TASK PROMPT
Write out again only the lines from the one containing "Appennini (37, 675)" through the last line, requests included. Scale every coordinate in the answers by 2 and round it to a whole number, with halves going up.

--- Begin SUPPLIED MATERIAL ---

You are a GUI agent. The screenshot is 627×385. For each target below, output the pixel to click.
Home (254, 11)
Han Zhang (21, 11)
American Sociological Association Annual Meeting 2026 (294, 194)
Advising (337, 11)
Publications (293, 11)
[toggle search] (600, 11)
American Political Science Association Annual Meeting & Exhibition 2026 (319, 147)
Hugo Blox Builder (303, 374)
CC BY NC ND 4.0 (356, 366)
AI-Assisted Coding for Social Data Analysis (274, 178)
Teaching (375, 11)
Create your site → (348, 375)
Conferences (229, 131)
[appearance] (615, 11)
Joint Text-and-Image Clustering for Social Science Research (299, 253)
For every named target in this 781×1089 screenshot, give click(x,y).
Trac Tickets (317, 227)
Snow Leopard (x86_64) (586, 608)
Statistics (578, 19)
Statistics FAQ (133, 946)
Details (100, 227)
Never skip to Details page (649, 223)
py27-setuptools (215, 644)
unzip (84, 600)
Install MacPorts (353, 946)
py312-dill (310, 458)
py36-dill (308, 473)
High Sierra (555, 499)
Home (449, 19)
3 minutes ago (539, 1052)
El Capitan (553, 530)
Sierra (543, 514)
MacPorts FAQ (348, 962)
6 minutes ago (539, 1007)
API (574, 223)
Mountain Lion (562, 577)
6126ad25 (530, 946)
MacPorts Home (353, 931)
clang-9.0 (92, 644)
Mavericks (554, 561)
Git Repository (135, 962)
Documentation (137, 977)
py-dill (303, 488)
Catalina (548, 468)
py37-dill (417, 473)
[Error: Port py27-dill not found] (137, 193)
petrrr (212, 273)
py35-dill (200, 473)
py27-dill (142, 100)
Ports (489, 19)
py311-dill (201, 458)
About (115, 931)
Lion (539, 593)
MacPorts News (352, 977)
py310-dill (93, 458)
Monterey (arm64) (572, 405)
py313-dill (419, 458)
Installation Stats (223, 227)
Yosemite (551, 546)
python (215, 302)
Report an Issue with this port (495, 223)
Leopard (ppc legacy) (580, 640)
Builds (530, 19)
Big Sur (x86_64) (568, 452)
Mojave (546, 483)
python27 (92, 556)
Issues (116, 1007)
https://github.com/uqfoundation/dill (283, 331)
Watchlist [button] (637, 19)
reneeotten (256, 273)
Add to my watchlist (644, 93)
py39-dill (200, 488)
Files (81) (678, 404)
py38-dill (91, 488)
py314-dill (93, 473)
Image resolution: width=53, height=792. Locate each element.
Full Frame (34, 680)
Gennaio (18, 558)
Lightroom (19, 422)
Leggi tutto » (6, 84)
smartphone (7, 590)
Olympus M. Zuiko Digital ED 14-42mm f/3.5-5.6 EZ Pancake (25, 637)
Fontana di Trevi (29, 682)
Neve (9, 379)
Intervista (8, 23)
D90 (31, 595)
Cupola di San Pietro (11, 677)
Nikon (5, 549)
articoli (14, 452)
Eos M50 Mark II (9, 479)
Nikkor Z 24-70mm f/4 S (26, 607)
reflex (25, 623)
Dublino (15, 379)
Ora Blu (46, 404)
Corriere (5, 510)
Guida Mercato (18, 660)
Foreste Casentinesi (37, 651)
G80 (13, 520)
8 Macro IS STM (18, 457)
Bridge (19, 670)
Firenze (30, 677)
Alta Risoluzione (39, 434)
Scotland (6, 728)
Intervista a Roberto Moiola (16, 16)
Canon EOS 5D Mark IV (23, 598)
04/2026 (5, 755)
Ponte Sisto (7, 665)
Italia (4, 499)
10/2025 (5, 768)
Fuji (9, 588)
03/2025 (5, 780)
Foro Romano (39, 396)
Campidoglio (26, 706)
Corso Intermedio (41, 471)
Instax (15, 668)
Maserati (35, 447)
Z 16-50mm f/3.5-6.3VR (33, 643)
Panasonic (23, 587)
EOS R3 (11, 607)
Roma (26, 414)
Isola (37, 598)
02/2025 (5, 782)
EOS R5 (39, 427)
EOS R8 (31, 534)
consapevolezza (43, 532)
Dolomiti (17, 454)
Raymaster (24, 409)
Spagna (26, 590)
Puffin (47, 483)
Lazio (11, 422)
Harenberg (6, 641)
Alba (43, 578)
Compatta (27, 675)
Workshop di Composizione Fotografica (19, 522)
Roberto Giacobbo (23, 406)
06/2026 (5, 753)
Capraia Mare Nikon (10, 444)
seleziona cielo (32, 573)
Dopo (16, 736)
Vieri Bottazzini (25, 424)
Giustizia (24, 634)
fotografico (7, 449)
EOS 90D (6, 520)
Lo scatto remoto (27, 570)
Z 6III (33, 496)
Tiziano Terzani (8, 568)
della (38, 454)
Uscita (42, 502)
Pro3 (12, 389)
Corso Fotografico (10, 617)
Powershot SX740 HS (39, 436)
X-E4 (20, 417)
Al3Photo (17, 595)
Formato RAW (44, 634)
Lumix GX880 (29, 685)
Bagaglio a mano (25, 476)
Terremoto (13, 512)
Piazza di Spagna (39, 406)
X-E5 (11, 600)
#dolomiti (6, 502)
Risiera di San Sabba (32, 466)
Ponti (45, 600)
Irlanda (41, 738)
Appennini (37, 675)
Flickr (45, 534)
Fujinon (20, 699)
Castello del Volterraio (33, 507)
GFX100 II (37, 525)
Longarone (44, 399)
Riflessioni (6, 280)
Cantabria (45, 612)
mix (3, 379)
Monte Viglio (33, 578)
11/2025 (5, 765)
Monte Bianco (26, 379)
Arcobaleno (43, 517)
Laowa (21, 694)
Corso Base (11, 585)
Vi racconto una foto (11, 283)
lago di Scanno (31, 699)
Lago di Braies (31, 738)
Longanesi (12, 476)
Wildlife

--- End SUPPLIED MATERIAL ---

COMPLETED EXERCISE
Appennini (74, 1350)
Flickr (90, 1068)
Fujinon (40, 1398)
Castello del Volterraio (66, 1014)
GFX100 II (74, 1050)
Longarone (88, 798)
Riflessioni (12, 560)
Cantabria (90, 1224)
mix (6, 758)
Monte Viglio (66, 1156)
11/2025 (10, 1530)
Monte Bianco (52, 758)
Arcobaleno (86, 1034)
Laowa (42, 1388)
Corso Base (22, 1170)
Vi racconto una foto (22, 566)
lago di Scanno (62, 1398)
Lago di Braies (62, 1476)
Longanesi (24, 952)
Wildlife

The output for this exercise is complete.